Managing Memory

All programs balance two competing aspects: space needed and time needed

We want our programs to be fast and small to reach the widest audience. When I started building my own computes, back in the 1970’s, the most memory I had in a personal computer was about 4KB, and that cost me around $200 at the time (Cars cost around $2000, so that was a chink of money!)

In building the I35 simulator, we wanted to manage a bunch of vehicles cruising (HA!) down the highway. Probably, your first thought in managing that project was t set up an array of “cars” (whatever those were). We set out to create a class for a Car, then allocated an array to hold enough for the simulation.

There is one huge problem with this approach, and it bites you right away!

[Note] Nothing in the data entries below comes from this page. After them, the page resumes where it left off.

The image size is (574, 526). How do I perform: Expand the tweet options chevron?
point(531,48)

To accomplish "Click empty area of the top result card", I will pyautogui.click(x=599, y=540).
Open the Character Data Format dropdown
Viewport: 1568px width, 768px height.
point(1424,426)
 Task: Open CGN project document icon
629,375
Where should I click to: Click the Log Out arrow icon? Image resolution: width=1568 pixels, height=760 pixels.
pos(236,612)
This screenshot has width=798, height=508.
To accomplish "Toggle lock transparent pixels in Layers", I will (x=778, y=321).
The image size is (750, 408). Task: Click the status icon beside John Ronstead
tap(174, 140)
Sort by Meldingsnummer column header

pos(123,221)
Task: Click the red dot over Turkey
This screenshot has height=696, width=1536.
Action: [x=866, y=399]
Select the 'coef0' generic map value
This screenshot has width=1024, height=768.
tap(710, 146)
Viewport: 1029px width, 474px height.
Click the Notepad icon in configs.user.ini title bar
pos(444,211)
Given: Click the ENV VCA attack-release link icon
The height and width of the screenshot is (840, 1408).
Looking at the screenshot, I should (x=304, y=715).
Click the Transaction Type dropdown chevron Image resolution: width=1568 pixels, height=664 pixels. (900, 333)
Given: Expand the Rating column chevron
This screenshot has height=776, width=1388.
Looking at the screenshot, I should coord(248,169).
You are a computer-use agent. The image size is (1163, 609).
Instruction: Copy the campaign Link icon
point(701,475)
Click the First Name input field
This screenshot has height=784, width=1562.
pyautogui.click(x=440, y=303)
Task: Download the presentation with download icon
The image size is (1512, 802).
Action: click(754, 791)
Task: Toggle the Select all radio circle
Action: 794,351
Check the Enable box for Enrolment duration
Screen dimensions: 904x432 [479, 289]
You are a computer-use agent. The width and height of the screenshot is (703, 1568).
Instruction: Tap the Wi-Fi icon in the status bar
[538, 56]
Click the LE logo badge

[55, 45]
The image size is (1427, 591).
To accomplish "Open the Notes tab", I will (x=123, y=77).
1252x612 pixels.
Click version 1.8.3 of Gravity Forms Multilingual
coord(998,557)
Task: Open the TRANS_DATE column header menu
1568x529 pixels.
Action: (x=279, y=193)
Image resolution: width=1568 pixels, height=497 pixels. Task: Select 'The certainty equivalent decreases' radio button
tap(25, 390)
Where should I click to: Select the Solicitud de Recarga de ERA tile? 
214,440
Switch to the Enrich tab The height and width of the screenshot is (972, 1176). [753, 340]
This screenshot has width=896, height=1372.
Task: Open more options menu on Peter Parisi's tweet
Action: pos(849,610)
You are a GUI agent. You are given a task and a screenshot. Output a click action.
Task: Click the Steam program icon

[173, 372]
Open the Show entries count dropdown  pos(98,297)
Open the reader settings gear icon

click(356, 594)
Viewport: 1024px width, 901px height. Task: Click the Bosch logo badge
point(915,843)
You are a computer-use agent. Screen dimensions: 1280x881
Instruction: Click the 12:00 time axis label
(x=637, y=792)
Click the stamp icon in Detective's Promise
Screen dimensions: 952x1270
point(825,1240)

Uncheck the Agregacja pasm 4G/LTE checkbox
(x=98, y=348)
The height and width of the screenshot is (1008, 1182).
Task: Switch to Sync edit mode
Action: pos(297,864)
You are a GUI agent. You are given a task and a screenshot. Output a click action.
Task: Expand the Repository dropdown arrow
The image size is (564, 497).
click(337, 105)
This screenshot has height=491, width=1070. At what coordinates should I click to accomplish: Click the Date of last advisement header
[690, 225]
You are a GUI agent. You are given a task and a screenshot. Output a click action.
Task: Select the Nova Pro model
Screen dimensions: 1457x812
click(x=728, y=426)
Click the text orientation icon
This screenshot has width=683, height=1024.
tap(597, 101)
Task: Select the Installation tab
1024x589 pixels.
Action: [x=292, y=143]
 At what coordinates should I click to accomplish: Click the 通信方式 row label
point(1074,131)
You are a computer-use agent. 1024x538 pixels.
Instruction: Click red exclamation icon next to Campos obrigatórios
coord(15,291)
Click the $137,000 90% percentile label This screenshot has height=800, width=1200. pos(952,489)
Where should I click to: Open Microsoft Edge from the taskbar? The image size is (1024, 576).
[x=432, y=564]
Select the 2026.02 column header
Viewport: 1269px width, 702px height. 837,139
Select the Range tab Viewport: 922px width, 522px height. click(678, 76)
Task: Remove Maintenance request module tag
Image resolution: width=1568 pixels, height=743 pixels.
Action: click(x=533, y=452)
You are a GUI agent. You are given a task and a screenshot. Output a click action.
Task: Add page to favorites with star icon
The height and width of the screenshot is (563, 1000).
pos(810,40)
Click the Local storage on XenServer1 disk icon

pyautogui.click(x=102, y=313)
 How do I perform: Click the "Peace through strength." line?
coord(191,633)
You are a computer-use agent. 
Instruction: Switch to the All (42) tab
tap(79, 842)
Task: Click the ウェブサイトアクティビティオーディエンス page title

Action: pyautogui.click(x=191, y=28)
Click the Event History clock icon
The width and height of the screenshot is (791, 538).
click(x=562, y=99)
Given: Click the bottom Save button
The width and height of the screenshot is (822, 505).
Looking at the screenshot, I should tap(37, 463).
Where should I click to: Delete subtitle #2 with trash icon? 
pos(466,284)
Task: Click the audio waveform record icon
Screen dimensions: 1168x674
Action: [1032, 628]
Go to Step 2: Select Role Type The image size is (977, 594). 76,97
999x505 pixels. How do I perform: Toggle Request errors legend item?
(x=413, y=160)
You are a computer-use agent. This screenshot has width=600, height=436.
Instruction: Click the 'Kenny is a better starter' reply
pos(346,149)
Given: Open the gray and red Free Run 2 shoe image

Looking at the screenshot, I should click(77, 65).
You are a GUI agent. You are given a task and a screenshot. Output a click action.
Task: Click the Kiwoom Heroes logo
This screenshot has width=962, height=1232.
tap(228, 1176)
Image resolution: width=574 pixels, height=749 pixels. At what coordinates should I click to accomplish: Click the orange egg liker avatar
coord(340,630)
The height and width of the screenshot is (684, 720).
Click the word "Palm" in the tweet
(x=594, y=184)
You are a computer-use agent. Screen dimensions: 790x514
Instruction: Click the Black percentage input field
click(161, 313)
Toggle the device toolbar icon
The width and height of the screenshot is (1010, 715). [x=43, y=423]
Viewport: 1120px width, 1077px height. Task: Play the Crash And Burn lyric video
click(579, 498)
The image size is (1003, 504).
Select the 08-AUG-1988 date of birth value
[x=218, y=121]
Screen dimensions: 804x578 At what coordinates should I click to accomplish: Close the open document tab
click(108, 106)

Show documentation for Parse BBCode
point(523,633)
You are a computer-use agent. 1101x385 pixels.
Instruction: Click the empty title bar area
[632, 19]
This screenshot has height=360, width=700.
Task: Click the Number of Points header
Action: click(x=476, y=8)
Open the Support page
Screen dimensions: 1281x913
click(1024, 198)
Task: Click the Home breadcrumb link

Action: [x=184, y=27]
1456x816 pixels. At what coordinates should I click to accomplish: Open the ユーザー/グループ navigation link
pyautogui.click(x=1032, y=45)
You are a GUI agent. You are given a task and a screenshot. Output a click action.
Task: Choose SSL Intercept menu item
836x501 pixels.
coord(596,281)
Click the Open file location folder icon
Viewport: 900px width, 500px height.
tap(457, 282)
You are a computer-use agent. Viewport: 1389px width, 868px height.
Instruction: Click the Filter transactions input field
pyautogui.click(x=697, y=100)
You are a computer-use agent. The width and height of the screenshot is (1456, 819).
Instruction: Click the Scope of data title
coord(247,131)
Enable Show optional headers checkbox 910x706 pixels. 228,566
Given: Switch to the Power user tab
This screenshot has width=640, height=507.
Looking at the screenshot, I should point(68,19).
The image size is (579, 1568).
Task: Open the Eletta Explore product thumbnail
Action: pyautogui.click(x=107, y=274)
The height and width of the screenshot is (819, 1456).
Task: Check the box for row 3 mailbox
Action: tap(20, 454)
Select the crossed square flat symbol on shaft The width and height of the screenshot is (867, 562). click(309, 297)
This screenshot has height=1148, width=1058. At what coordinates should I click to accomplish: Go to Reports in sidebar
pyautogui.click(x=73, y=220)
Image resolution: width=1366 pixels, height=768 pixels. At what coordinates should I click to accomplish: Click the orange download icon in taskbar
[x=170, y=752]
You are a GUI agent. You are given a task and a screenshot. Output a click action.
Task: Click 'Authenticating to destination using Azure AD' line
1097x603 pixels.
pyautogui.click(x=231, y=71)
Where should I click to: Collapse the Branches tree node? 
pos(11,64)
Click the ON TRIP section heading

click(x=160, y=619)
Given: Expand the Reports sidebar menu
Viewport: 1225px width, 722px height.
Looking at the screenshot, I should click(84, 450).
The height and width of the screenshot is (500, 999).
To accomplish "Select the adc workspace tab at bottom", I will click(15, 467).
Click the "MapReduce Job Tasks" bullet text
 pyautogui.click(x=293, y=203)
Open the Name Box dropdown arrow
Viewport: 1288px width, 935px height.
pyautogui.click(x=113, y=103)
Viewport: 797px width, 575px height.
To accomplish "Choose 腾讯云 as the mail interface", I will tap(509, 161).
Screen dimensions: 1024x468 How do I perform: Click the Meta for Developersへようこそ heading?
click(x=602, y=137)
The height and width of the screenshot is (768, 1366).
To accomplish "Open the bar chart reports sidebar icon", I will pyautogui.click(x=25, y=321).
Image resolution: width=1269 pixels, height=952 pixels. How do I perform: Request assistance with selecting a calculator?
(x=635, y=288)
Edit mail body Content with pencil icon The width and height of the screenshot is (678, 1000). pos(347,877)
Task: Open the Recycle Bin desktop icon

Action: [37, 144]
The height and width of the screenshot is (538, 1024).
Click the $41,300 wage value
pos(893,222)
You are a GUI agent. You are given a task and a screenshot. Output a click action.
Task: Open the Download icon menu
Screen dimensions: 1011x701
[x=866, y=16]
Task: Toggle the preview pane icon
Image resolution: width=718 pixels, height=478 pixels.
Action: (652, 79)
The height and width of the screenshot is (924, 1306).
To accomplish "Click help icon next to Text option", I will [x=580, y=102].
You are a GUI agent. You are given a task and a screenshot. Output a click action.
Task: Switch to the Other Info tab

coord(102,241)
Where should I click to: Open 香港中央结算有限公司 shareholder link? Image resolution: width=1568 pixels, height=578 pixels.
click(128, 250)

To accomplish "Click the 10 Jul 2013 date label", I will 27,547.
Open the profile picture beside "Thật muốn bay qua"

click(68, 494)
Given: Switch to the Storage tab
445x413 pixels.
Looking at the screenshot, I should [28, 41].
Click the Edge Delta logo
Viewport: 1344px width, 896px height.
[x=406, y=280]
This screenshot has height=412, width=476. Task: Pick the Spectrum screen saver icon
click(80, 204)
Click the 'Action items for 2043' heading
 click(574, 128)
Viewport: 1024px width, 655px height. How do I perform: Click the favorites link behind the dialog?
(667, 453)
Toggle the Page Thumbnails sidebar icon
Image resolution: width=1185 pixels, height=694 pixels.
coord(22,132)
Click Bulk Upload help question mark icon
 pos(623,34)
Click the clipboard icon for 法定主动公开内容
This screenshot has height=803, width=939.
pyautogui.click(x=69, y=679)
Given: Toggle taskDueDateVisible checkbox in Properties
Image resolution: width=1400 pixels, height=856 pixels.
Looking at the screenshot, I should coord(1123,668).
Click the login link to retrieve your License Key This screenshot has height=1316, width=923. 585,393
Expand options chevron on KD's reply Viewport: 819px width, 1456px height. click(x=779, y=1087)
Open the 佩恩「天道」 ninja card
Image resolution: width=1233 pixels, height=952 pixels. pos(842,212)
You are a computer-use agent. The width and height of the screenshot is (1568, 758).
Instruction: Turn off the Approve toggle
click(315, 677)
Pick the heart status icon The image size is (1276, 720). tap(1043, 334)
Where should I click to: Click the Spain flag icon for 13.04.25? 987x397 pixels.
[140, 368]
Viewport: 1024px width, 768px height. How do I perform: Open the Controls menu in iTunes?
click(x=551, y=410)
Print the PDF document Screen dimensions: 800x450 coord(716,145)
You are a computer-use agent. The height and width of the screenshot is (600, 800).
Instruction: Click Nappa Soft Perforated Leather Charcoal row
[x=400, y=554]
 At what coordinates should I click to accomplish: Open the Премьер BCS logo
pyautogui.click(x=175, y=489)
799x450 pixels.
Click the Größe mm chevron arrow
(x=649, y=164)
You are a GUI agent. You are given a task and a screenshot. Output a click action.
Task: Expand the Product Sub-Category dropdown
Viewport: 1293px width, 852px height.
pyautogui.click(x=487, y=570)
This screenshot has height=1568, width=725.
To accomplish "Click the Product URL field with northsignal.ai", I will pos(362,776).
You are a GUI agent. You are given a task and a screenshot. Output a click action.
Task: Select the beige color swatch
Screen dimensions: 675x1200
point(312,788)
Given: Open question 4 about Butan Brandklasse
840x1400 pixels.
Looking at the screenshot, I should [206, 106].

How many cars will you need to manage?

500!

Tilt!

As soon as you write down a number like that, invariably your boss will walk up and say “we need 1000”! You say fine, change a line of code, and recompile. Simple. Dumb!

You really never should lock down your code to some arbitrary number you “thought” would do. It is dangerous coding. At the very least, make sure the number you use is agreed to by the entire development team, and the client who wants this code!

Even better, create a better container that can manage a collection of cars in a reasonably efficient way. Unfortunately, efficient means different things at different times.

“The simulator is cool, but it needs more cars.”

The simulator is too slow.”

“The simulator will not run on my tablet!” (Sheesh! Really?)

How much Memory am I using?

In a homework assignment, you explored the many standard data types C++ has available. In that assignment, you learned that a simple integer takes 32-bits, or four bytes of memory.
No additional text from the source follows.